"On ne va pas se mentir, ça évoque la fellation" : on a suivi la brigade anti-sexiste dans les rues de Paris

par Sibylle LAURENT
Publié le 30 septembre 2017 à 9h00, mis à jour le 2 octobre 2017 à 16h34
"On ne va pas se mentir, ça évoque la fellation" : on a suivi la brigade anti-sexiste dans les rues de Paris

ON A TESTÉ - Depuis quelques mois, des brigades anti-sexistes arpentent les rues de paris et des grandes villes de province pour traquer les pubs dégradantes pour les femmes. Nous avons suivi l'équipe parisienne.

"Tout le monde a son bandana rouge ?" - "Ouiiiiiiiii." "Tout le monde a ses autocollants ‘sexiste’ ?" - "Ouiiiiiiiiii." Allez, c’est parti. Et vous voilà, cahin-caha, un mardi soir avec un foulard autour du coup, en rang deux par deux à l’assaut du trottoir, au milieu d’un joyeux melting-pot de chevelures bleues, roses, de pantalons taille haute, de petits sacs à dos, de chaussures vernies ou treillis, de crânes rasés et de longues boucles, bref, de look stylés. Moyenne d’âge : à la louche, une bonne dizaine d’années de moins que vous.  A vue d'oeil : une petite trentaine de personnes, beaucoup, beaucoup de filles, - et, tout de même, trois garçons. Petit groupe surmotivé, alors que vous, êtes juste fatiguée de votre journée. 

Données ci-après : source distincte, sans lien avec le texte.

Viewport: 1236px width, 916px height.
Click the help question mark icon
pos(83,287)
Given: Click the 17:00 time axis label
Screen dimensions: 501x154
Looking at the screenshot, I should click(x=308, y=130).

Le bandana rouge, signe de ralliement.
Le bandana rouge, signe de ralliement. - SL/LCI

Il est 20 h, à peu près, vous êtes à République. Et tenez-vous bien, en immersion  au sein de la brigade antisexiste de Paris. Comment vous êtes-vous retrouvés là ? Cette 'brigade', vous l’avez rencontrée au détour de vagabondages sur Facebook.  Vous avez voulu savoir ce que c’était. Et paf, vous voilà invitée. Elles sont quatre à gérer ça d’un peu plus près. Quatre filles, qui donnent rendez-vous sur les réseaux sociaux. Elles ne communiquent pas le lieu en public "car on ne veut pas attirer des gens pas trop cool", raconte Léa, frimousse ronde, lunettes rondes sous la frange blonde. L’idée : traquer les publicités sexistes dans l’espace public. Et vient qui veut. "Il y a quelques habitués, mais ça tourne beaucoup", dit Léa. "La brigade est un peu destinée à des gens qui n’ont pas forcément envie de s’investir tout le temps, mais de faire une action un peu concrète de temps en temps." C'est la 19e brigade, ce soir. il y en a une par mois. Et la traque, ou plutôt le trajet, se fait au petit bonheur. "On ne prépare rien, on n’a aucun doute sur le fait qu’on trouvera des publicités sexistes. Il y a toujours du boulot", rigole Elsa, une autre organisatrice." Abribus, vitrines, affichages géants, kiosques, le terrain de chasse est large, le gibier foisonnant. "En une heure et demie, on trouve environ 10 à 15 publicités sexistes."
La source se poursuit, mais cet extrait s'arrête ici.